## WORK REQUIRED
What is needed is the number of lines below that contain the string "customer", with no other text.

----------

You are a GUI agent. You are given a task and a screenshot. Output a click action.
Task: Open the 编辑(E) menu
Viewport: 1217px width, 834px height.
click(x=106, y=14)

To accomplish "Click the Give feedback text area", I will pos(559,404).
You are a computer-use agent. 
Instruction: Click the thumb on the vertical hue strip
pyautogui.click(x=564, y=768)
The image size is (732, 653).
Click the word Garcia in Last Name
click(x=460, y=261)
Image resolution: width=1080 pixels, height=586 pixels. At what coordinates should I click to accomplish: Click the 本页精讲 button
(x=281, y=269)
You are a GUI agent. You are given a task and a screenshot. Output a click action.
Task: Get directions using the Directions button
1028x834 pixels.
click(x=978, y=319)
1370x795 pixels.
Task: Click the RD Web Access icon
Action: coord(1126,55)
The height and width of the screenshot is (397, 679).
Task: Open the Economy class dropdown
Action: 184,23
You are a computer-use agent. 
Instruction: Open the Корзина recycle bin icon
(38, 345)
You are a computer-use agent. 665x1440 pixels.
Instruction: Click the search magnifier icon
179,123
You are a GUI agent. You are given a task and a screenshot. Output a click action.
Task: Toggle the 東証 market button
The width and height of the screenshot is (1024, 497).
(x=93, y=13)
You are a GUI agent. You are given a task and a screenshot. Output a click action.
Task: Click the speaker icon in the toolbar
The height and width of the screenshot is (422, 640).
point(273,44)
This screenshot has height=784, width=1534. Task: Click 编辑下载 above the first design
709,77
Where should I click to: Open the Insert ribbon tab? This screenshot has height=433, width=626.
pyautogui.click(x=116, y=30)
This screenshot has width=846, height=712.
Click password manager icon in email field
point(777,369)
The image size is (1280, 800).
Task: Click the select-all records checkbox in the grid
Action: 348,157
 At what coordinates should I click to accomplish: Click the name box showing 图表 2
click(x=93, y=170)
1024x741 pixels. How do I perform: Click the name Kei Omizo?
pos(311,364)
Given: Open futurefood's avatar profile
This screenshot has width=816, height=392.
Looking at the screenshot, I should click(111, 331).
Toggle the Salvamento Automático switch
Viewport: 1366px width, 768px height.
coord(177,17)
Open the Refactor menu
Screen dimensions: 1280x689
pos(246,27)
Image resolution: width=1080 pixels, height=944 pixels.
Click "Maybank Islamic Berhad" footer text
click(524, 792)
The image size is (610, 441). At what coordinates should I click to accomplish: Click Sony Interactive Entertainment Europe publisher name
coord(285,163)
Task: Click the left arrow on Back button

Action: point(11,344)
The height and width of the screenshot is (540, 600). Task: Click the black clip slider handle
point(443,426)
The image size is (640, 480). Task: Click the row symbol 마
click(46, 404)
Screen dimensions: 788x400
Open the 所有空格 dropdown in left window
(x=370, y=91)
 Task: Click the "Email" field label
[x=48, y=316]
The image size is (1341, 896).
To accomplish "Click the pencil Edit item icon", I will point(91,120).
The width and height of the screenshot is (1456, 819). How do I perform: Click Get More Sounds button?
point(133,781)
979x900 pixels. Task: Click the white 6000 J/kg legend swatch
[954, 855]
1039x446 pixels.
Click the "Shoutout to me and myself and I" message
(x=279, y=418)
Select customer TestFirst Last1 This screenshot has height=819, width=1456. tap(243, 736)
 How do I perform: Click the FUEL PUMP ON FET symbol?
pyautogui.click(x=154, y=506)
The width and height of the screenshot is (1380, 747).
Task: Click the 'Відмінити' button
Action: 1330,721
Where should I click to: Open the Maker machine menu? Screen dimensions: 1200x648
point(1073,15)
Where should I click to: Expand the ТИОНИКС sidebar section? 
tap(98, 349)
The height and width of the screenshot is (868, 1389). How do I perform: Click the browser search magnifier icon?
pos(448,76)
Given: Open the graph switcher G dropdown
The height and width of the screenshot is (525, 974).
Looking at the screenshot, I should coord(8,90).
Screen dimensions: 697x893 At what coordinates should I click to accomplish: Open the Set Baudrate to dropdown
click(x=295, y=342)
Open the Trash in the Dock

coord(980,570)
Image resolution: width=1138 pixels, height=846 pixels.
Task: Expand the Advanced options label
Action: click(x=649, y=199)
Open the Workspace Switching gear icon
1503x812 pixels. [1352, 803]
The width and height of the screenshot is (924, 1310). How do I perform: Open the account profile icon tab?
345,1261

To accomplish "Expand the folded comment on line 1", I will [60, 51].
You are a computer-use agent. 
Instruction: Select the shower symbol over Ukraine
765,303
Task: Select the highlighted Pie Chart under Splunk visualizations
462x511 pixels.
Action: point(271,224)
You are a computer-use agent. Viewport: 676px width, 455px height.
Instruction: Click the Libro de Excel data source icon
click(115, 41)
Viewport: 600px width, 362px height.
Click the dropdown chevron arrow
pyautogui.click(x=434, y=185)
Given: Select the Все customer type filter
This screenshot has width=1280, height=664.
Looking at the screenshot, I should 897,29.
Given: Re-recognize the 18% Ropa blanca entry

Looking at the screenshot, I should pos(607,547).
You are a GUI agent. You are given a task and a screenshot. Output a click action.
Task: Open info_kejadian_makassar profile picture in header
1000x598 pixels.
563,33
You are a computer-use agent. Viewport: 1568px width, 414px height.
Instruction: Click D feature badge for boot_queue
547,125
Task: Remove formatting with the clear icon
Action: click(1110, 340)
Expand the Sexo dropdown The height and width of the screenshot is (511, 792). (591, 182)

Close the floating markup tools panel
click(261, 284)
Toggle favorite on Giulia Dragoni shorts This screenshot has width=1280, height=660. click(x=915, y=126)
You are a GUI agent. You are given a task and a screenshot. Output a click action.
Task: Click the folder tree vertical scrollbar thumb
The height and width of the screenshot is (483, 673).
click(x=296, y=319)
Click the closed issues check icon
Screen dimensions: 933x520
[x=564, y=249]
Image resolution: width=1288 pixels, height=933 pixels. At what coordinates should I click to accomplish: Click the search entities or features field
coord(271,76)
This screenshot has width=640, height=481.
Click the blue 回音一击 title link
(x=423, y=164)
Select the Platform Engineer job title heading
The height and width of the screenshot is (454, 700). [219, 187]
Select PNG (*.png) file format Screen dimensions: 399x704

----------

## FINISHED EXERCISE
2